The task. Report every line of the records below that contains the word "indicator".

Source data
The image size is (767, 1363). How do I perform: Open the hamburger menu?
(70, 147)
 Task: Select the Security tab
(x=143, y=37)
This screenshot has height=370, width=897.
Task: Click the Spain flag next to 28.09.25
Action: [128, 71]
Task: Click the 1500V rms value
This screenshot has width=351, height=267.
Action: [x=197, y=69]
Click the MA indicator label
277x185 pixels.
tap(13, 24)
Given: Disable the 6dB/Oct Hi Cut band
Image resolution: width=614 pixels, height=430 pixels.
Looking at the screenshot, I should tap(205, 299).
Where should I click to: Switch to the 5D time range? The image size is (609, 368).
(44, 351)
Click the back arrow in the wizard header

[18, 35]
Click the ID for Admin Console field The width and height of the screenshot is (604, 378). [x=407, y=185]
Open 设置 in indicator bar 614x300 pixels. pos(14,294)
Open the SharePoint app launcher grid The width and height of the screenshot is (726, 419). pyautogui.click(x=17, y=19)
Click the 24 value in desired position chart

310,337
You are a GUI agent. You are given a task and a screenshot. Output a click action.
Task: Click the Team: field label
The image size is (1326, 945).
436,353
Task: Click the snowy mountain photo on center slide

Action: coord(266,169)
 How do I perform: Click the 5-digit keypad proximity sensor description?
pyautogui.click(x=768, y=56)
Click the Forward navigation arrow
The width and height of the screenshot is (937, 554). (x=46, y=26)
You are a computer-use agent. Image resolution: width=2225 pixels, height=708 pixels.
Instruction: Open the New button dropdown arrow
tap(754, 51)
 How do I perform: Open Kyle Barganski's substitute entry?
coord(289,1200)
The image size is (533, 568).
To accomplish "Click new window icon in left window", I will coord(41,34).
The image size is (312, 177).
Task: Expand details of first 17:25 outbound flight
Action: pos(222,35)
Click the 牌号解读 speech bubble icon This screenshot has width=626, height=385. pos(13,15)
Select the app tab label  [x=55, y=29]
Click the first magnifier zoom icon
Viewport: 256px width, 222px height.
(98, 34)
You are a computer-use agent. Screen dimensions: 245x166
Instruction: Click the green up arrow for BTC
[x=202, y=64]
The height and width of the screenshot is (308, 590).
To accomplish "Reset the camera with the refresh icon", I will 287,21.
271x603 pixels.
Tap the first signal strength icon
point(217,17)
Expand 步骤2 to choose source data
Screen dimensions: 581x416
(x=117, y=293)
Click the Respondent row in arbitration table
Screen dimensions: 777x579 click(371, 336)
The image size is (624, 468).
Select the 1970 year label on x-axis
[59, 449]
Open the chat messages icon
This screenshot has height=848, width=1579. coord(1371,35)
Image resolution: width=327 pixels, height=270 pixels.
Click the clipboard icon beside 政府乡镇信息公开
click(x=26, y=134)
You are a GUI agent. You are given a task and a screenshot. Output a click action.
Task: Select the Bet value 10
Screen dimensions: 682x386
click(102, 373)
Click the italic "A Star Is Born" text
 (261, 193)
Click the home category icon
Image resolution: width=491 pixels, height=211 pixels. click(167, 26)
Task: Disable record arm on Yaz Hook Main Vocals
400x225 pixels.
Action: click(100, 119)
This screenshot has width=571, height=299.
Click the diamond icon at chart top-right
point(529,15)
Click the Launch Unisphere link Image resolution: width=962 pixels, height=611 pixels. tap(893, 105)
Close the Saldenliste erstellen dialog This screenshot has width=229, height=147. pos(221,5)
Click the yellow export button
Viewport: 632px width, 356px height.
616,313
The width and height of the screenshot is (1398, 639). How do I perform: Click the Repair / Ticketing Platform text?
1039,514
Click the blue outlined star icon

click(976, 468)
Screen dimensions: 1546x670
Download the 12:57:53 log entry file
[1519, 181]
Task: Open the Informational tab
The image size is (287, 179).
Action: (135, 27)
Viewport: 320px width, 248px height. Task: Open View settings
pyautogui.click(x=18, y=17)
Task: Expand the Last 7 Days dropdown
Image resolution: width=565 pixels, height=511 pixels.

Result.
Click the MA indicator label
Open 设置 in indicator bar 614x300 pixels. pos(14,294)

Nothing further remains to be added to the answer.